What role do you see dietary modification and glycemic control playing alongside pharmacologic therapy in light of these recommendations?
Dr. Staller: They’re the bedrock. A small-particle, lower-fat, calorie-dense diet—often leaning on nutrient-rich liquids—can meaningfully reduce symptom burden. Partnering with dietitians early pays dividends. For diabetes, tighter glycemic control can improve gastric emptying and symptoms; I explicitly review medications that can slow emptying (e.g., opioids; consider timing/necessity of GLP-1 receptor agonists) and encourage continuous glucose monitor-informed adjustments. Pharmacotherapy sits on top of those pillars; without them, medications will likely underperform.

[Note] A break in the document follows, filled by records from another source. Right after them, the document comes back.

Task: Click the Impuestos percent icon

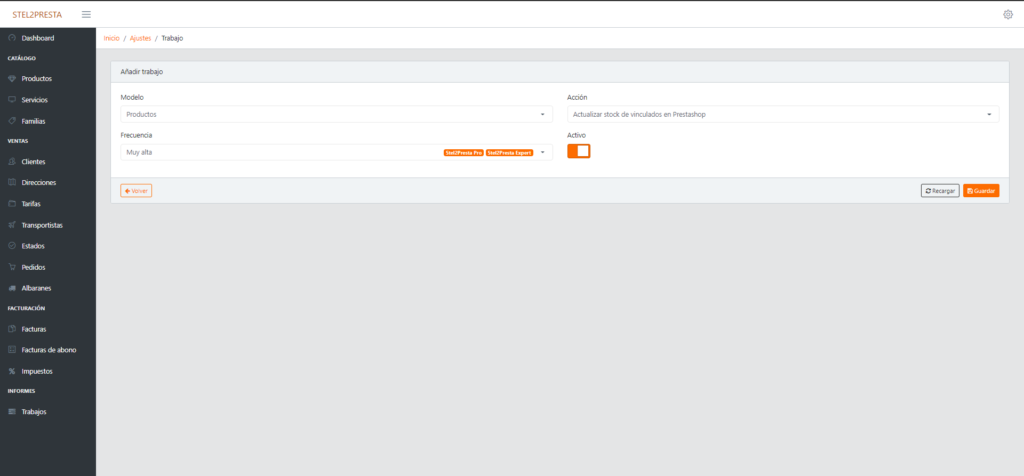Action: click(12, 371)
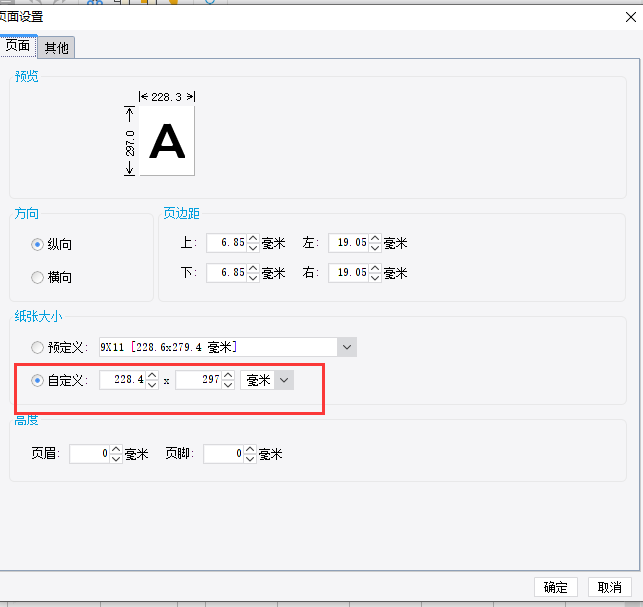Increase the 页眉 header height spinner
The width and height of the screenshot is (643, 607).
click(116, 449)
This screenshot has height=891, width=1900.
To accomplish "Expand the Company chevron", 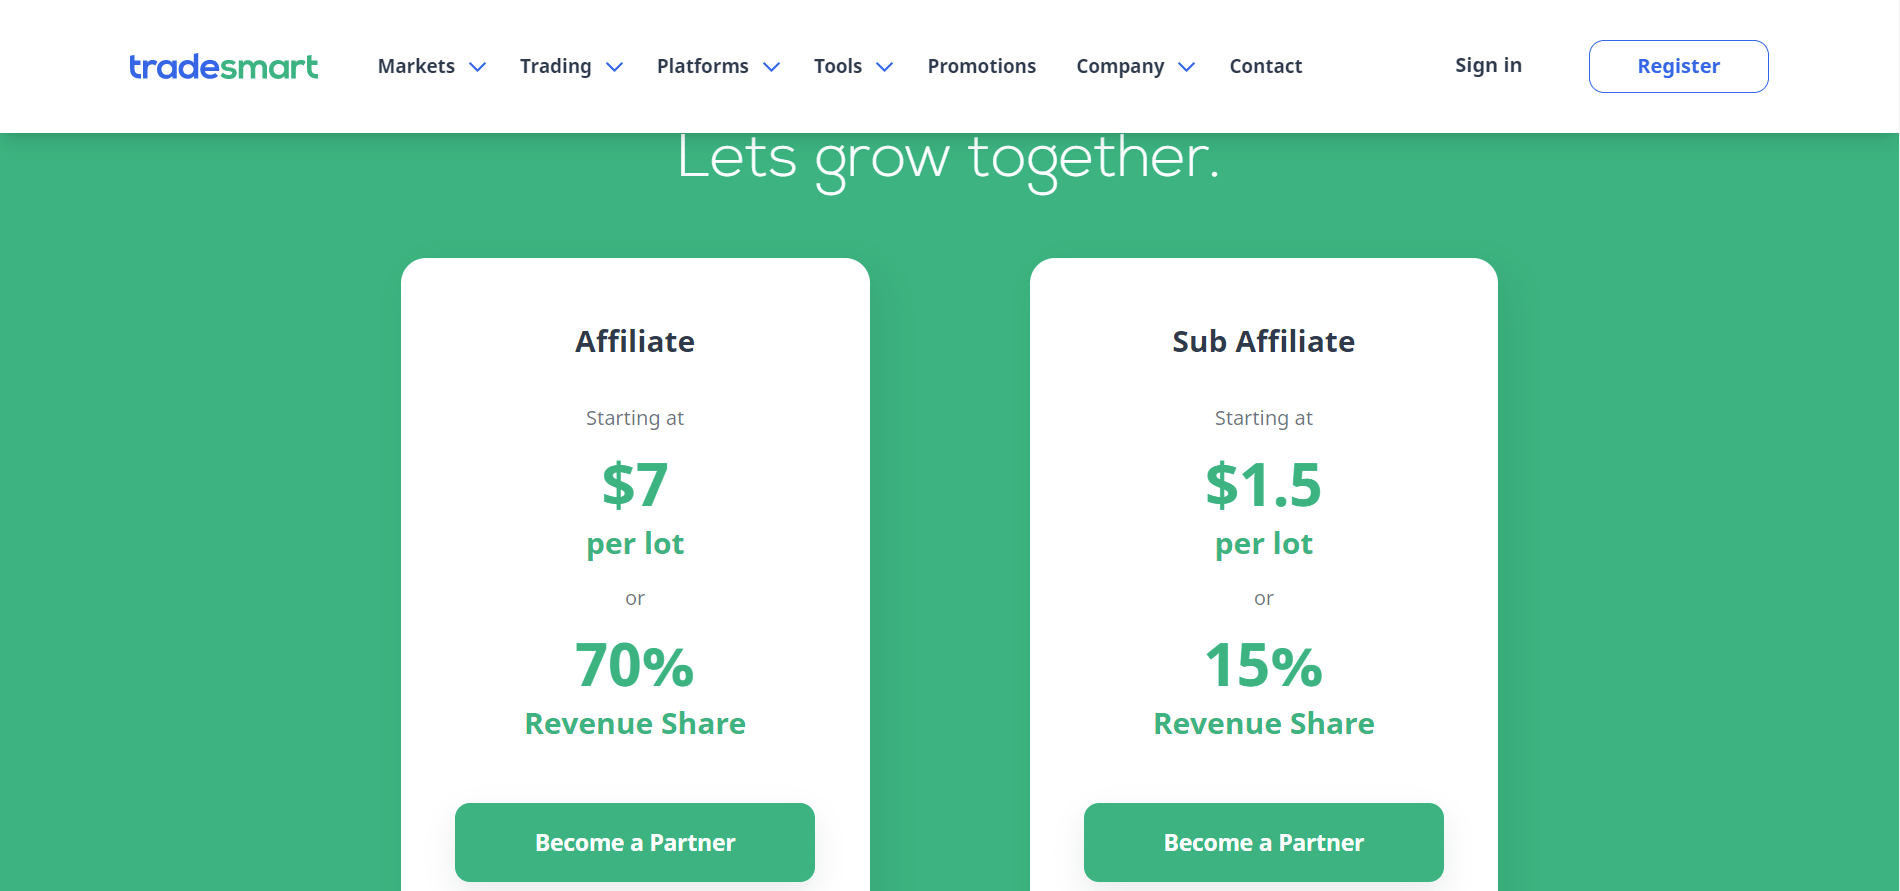I will point(1187,67).
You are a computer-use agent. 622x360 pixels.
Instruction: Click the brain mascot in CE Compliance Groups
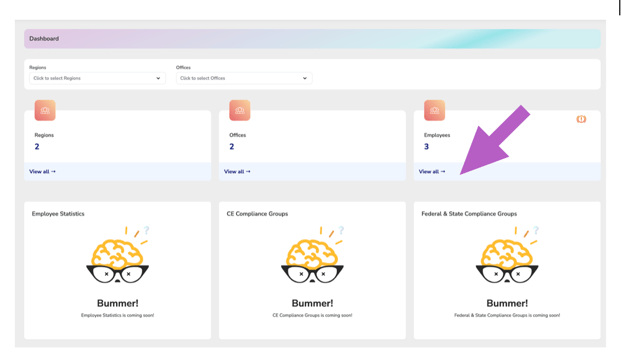coord(312,255)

The guideline notes “considerable unmet need” in gastroparesis treatment. Where do you think future therapies or research are most urgently needed?
Dr. Staller: I see three major areas.
1. Truly durable prokinetics: agents that improve emptying and symptoms over months, with better safety than legacy options (e.g., next-gen motilin/ghrelin agonists, better-studied 5-HT4 strategies).
2. Endotyping and biomarkers: we need to stop treating all gastroparesis as one disease. Clinical, physiologic, and microbiome/omic signatures that predict who benefits from which therapy (drug vs G-POEM vs GES) would transform care.
3. Patient-centered trials: larger, longer RCTs that prioritize validated symptom and quality-of-life outcomes, include nutritional endpoints, and reflect real-world medication confounders.
Our guideline intentionally highlights these gaps to hopefully catalyze better trials and smarter referral pathways.
Dr. Staller is with the Division of Gastroenterology, Massachusetts General Hospital and Harvard Medical School, Boston.